[Dataset entries]
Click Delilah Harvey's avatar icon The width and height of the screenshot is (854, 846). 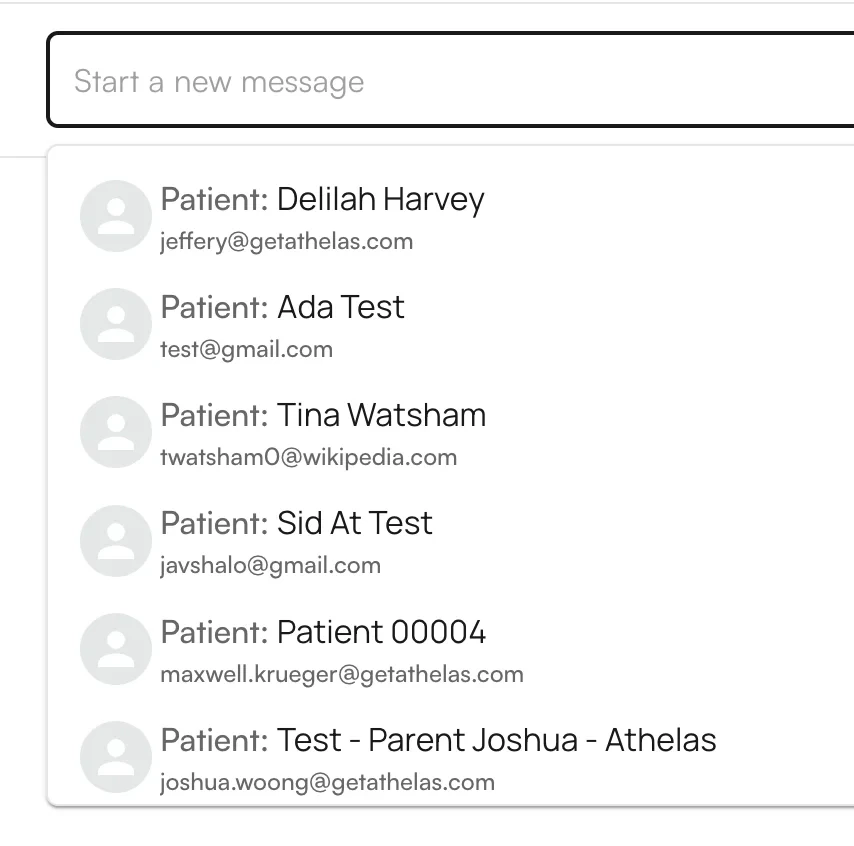click(116, 216)
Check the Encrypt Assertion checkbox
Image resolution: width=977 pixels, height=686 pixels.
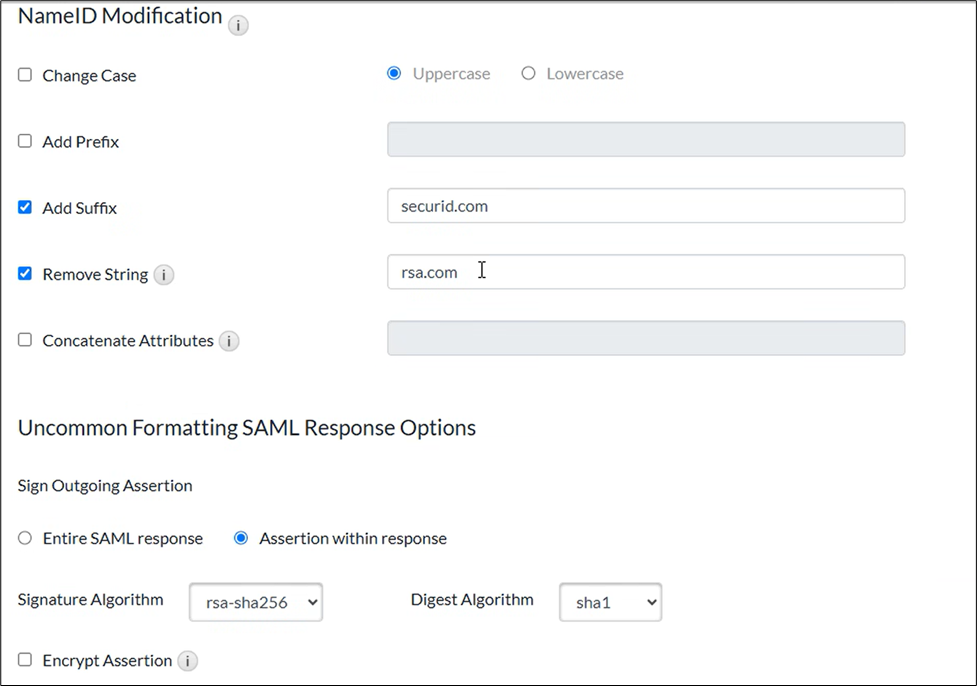(x=25, y=660)
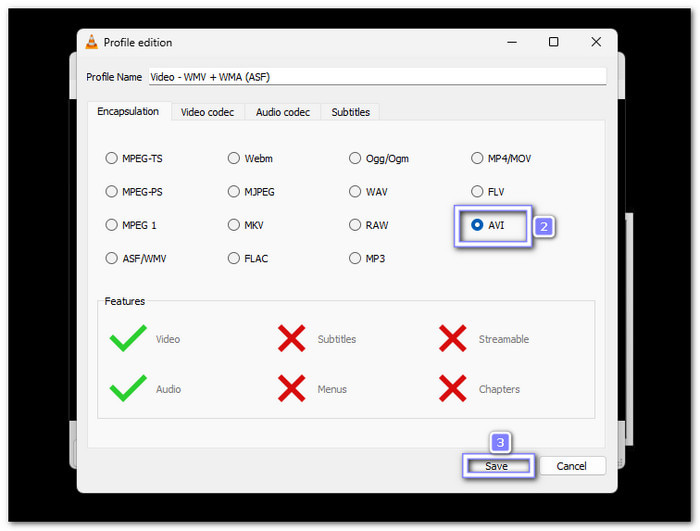Click the red X beside Streamable

click(x=452, y=339)
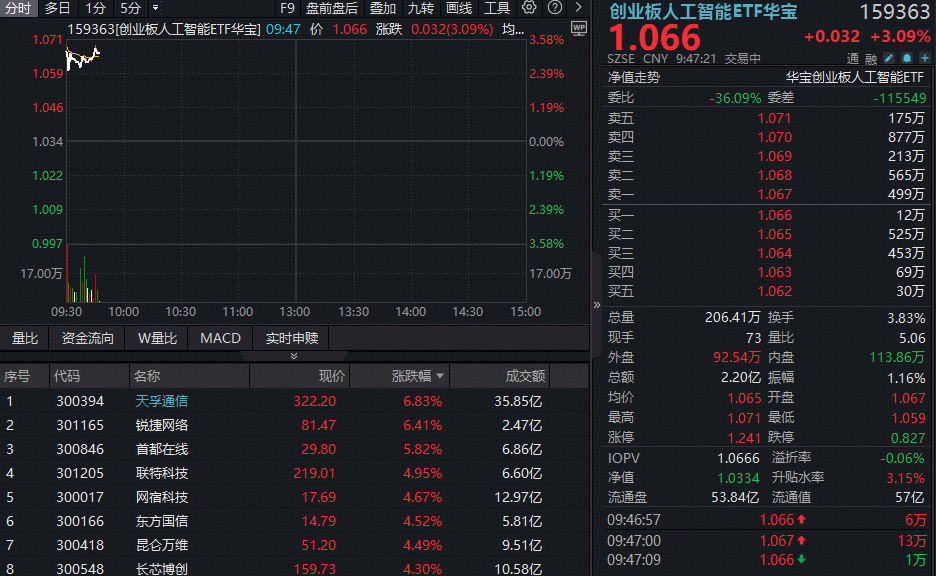Click the F9 toolbar button
Screen dimensions: 936x576
click(285, 8)
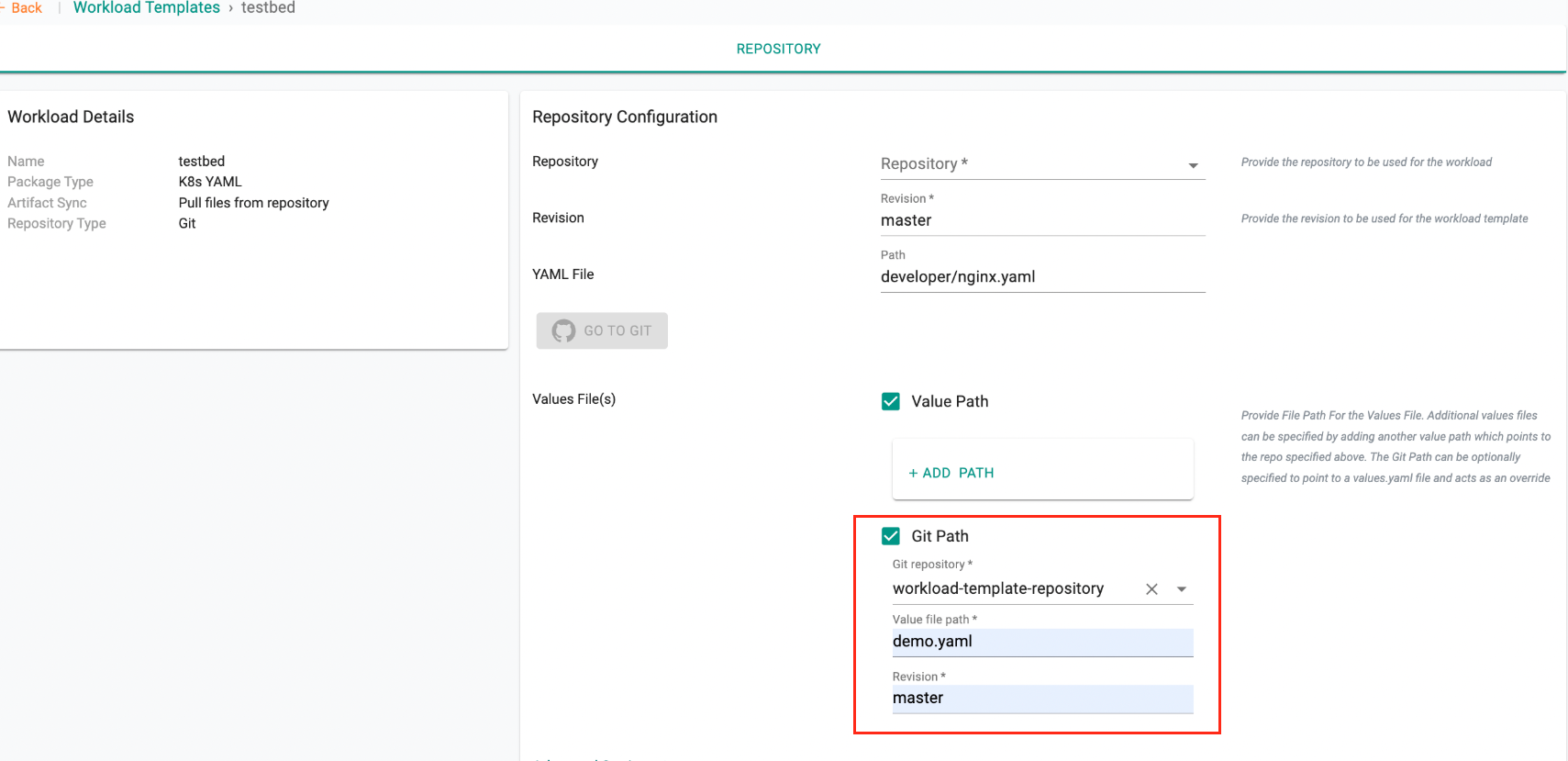
Task: Click the Git Path Revision master field
Action: (1041, 699)
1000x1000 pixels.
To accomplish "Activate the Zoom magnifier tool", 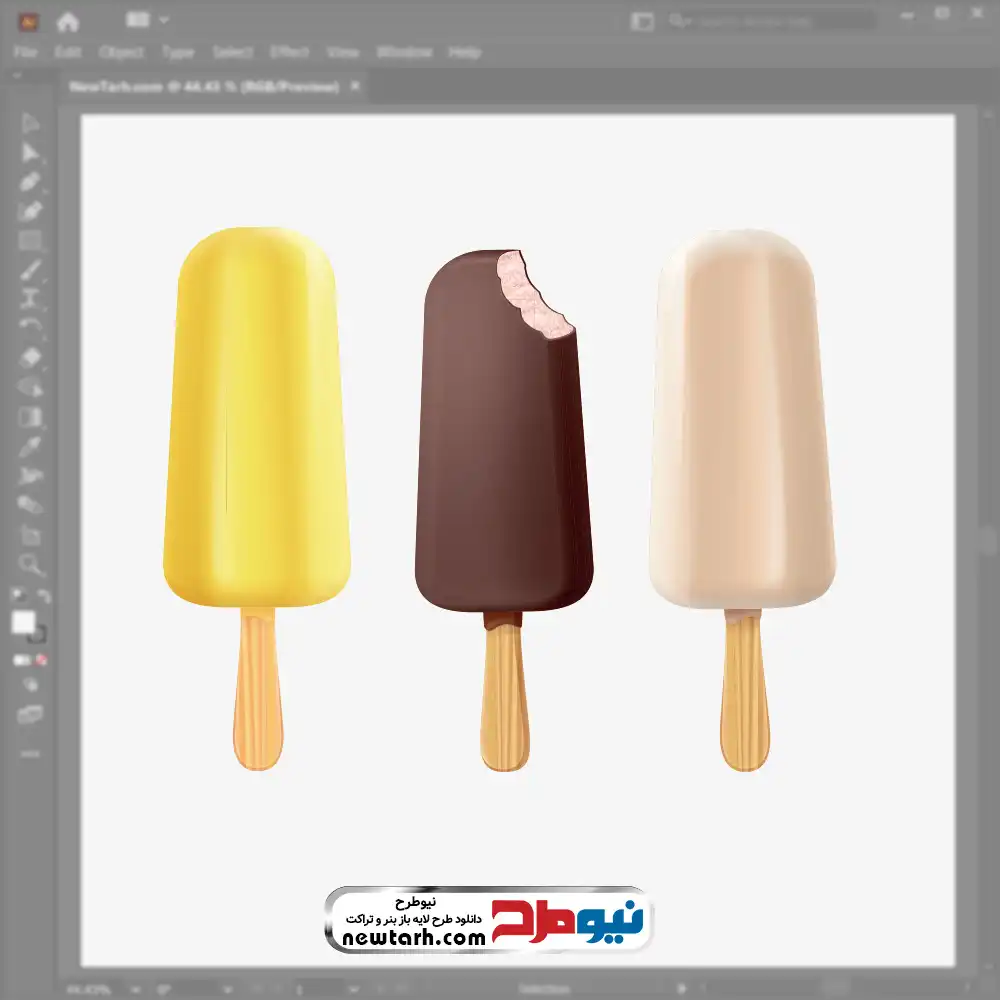I will [x=30, y=565].
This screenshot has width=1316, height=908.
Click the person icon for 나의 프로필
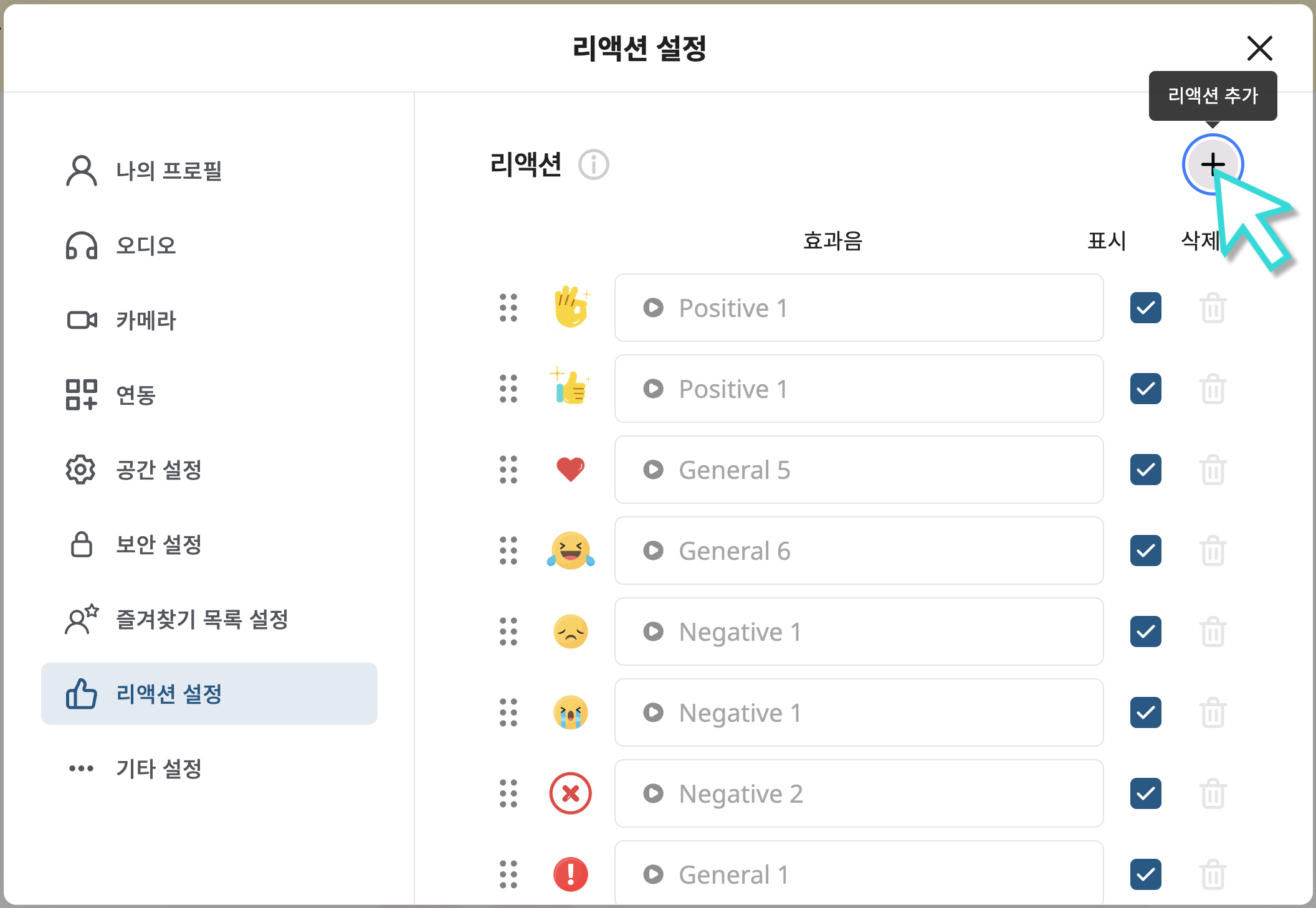[81, 171]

What the task asks ->
Begin the copy at the line containing "This screenshot has width=1316, height=908." and end it at the last line of the records; transcribe exactly and exclude pictures.

Answer space ->
This screenshot has width=1316, height=908.
Click the person icon for 나의 프로필
[81, 171]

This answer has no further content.